Repeat all of the data word for word so that only the pictures are missing from the copy.

*** Opening Extracted material ***

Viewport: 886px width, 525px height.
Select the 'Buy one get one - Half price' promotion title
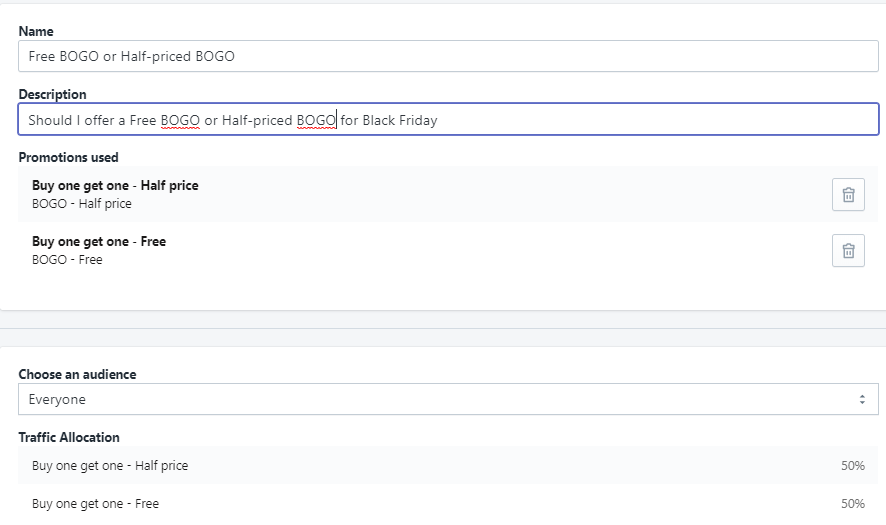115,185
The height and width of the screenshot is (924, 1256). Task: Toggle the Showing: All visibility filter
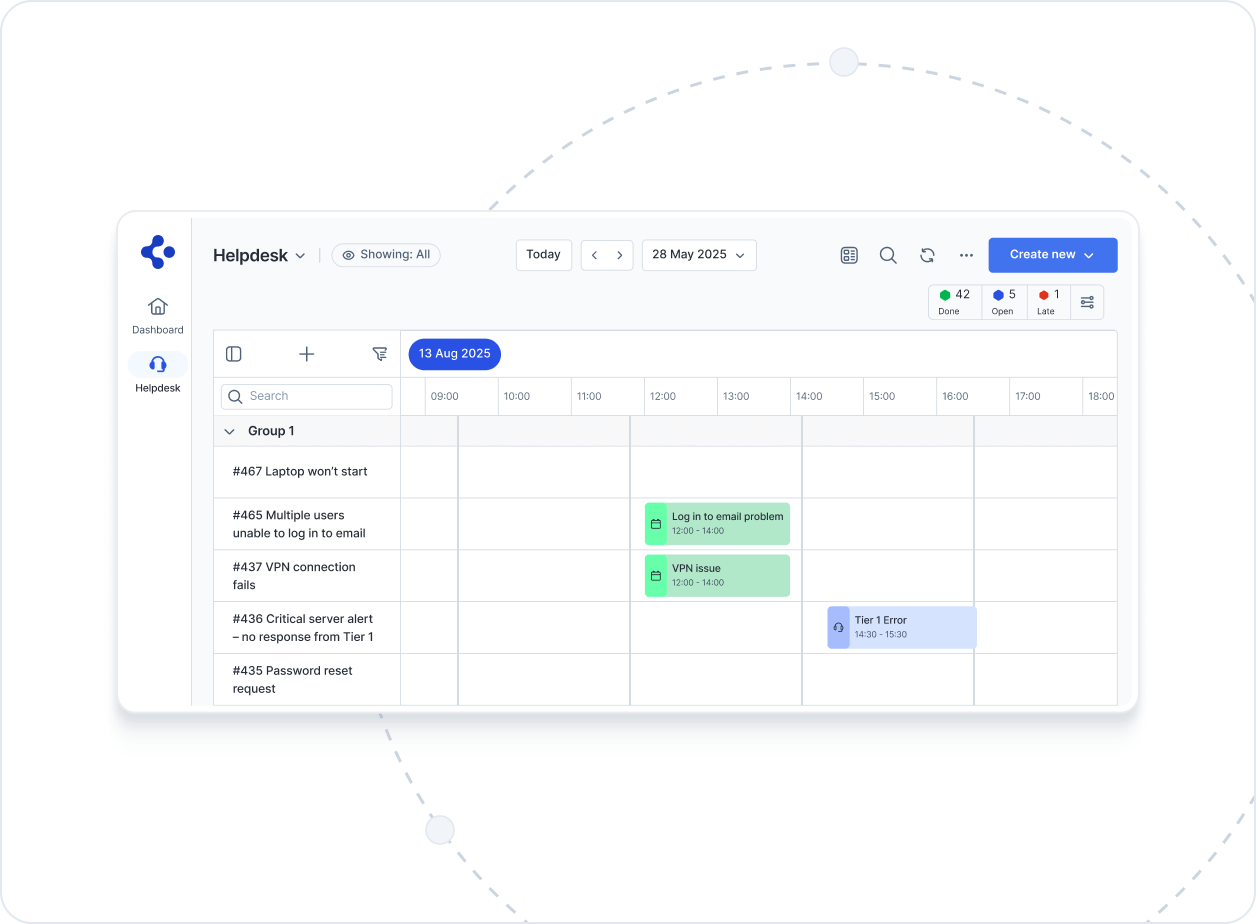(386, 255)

*** Closing Extracted material ***

## Answer
Viewport: 886px width, 525px height.
Select the 'Buy one get one - Half price' promotion title
115,185
The height and width of the screenshot is (924, 1256). Task: Toggle the Showing: All visibility filter
(386, 255)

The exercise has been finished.